Another reason I love America is the growing number of work-study colleges where part to all tuition is paid in labor. You can live well in this country without debt if you want to.
What a great idea. Teaching a work ethic, along with academics. I hope these types of colleges become more popular!
Check tuition at neighboring states. For the incoming class, Virginia Tech out-of-state tuition was actually less expensive than North Carolina in-state tuition, leading to over-enrollment at VT.
I think colleges and universities will continue to offer incentives to students over the next couple of decades. The ‘birth dearth’ is likely to hit colleges hard as fewer students enter the education system. It will be interesting to see what that does for tuition rates. https://degreeornotdegree.com/how-the-birth-dearth-creates-a-near-term-college-enrollment-crisis/
Great article, (as usual) Kristine! You are a great write and have have a unique talent for both identifying and giving sage advice on “kitchen-table” financial matters that many families desperately need help.
May I respectfully also suggest that parents/students also need to have a good understanding (early on) of the myriad of benefits offered through 529 plans (indeed – the miracle of tax-free compound interest), the IRS American Opportunity Tax Credit & Lifetime Learning Credit programs, and most critically the FAFSA application process (particularly the new 2-year “prior prior” look-back on HH income verification for both applicants &/or their parents) plus the earlier annual application date (Oct 1- money allocated on first come / first served basis – apply early!) for applicants.

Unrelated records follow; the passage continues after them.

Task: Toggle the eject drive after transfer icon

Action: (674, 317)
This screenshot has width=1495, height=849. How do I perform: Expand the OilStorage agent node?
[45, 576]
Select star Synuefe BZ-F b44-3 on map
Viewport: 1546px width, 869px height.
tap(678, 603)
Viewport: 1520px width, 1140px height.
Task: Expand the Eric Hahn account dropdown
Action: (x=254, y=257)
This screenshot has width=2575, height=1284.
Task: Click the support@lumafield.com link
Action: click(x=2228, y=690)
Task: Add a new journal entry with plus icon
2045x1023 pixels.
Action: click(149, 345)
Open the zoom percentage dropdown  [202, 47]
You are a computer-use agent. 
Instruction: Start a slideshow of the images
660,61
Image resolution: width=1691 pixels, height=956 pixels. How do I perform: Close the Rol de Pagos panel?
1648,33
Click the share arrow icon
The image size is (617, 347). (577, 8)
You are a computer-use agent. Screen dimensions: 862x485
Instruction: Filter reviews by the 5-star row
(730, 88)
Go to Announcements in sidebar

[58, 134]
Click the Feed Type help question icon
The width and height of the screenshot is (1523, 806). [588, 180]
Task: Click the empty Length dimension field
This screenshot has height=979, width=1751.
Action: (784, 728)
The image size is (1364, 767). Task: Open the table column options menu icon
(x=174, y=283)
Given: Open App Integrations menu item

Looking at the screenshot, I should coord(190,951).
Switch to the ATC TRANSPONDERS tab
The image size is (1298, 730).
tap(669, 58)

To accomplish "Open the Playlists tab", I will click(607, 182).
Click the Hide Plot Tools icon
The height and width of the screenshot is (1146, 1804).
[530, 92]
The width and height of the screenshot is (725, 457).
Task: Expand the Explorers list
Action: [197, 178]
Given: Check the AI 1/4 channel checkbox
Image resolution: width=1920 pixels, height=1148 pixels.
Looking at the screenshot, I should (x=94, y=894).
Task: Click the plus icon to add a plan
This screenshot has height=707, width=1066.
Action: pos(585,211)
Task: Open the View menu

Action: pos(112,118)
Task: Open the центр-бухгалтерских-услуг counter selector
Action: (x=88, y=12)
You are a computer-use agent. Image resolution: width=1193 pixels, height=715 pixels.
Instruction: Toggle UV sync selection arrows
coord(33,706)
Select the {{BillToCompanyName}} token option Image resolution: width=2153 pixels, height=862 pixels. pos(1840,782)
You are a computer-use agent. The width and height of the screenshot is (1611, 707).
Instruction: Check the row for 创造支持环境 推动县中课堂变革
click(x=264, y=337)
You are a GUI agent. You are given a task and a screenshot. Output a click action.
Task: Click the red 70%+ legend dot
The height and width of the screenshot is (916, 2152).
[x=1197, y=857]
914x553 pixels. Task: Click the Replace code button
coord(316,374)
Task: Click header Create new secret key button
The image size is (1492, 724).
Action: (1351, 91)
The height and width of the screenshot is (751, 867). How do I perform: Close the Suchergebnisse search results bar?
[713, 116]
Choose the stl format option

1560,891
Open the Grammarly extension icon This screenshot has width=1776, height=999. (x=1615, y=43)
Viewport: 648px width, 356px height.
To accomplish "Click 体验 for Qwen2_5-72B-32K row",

Understanding how all these puzzle pieces fit together is absolutely crucial for parents in trying to develop a “4-legged stool” approach to financing future higher education costs. Families need a well thought-out financial road-map before embarking on this journey, otherwise unmanageable future student loan debt becomes the DEFAULT solution – and we can see how poorly that funding approach is working for all too many students.
Thanks for the kind words! I really enjoying being a contributor to Humble Dollar. I agree that understanding the financial aid process is critical for families who are considering sending a child off on the higher education route. The cost of college continues to soar and the outcomes are not encouraging. I just found this article yesterday: https://www.cnbc.com/2019/10/02/many-former-college-students-dont-earn-more-than-28000-a-year.html
I do wonder how long the current higher education model can last.